Container is creating. Node says the PV is "in use" but not "attached".
http://paste-platops.itos.redhat.com/pcuvksblp/kxhdbk/raw

Events log showing the timeout. And 'oc describe pv' for the affected pv.
http://paste-platops.itos.redhat.com/pmpbmpon6/uqauex/raw

AWS shows the volume in 'available' state after repeatedly scaling up and down. Sometimes it get stuck in 'attaching' state, but mostly only after deleting the PV and app and recreating it all from scratch.

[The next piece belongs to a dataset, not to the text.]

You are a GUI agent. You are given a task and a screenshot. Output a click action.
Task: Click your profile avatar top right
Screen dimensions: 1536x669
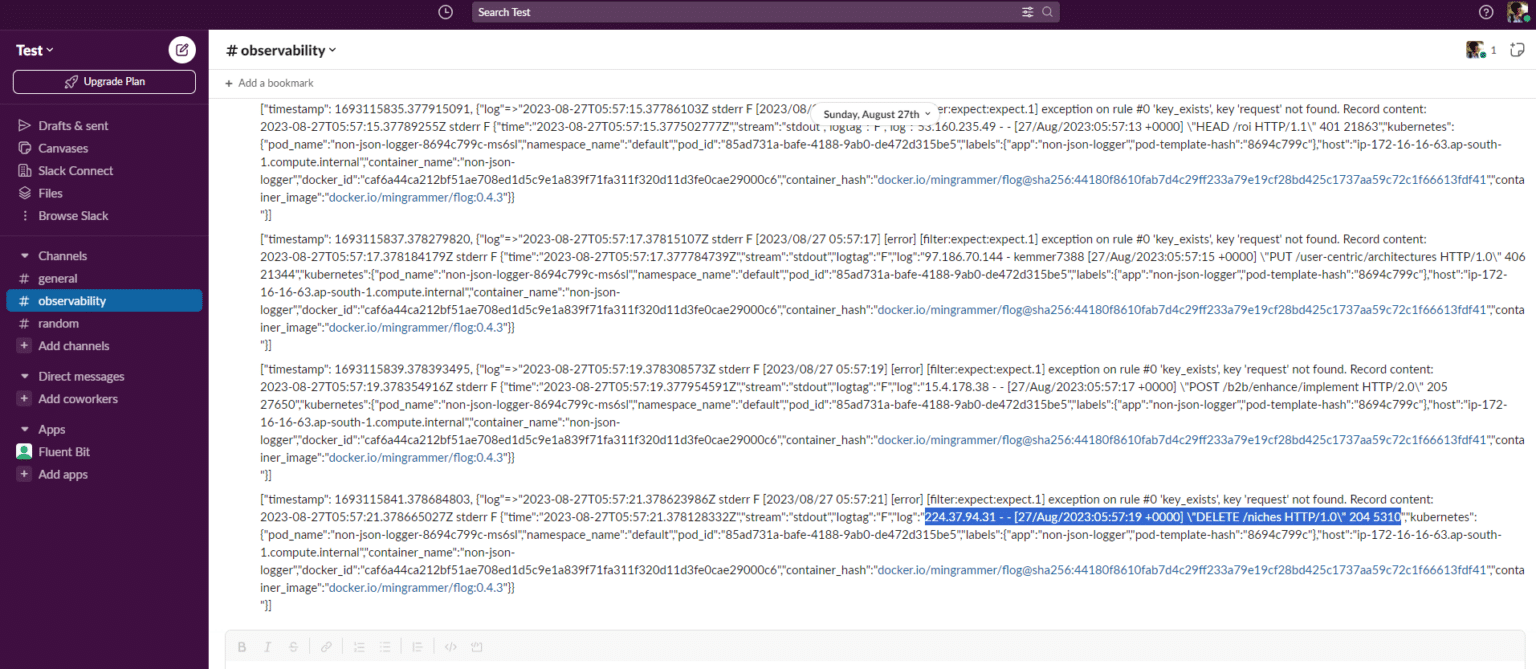pos(1519,12)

In the controller logs, I'm now seeing messages like this for various other volumes:

Feb 14 22:58:01 ip-172-31-10-24.ec2.internal atomic-openshift-master-controllers[64870]: E0214 22:58:01.864781 64870 attacher.go:72] Error attaching volume "aws://us-east-1c/vol-0fbcf15804f98f8e9": Error attaching EBS volume: InvalidParameterValue: Value (/dev/xvdfh) for parameter device is invalid. /dev/xvdfh is not a valid EBS device name.

Feb 14 20:36:49 ip-172-31-10-24.ec2.internal atomic-openshift-master-controllers[64870]: E0214 20:36:49.972282 64870 attacher.go:72] Error attaching volume "aws://us-east-1c/vol-0ffea06983cd98900": Error attaching EBS volume: InvalidParameterValue: Value (/dev/xvddz) for parameter device is invalid. /dev/xvddz is not a valid EBS device name.

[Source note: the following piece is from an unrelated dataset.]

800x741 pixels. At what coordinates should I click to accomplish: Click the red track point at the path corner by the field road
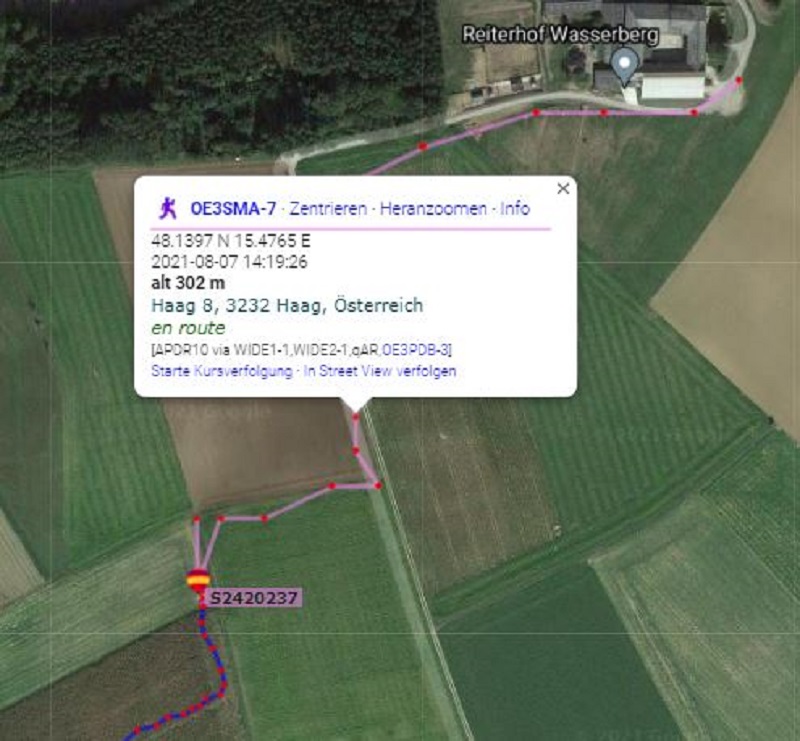pyautogui.click(x=378, y=485)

More controller logs are here:
http://paste-platops.itos.redhat.com/pjqz8puvn/fdnxt4/raw

Comment 1 Hemant Kumar 2017-02-15 13:28:05 UTC

The upstream PR - https://github.com/kubernetes/kubernetes/pull/41455

I am waiting for it to be merged before I start cherry picking this.

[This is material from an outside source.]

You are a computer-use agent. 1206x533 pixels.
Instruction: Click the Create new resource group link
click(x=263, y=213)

Comment 5 Hemant Kumar 2017-02-15 21:10:33 UTC

*** Bug 1422457 has been marked as a duplicate of this bug. ***

Comment 6 Hemant Kumar 2017-02-21 15:44:39 UTC

The fix for 3.4 has been included in v3.4.1.8 . I will hold off on putting this BZ in QA since fix for 3.3 isn't merged yet.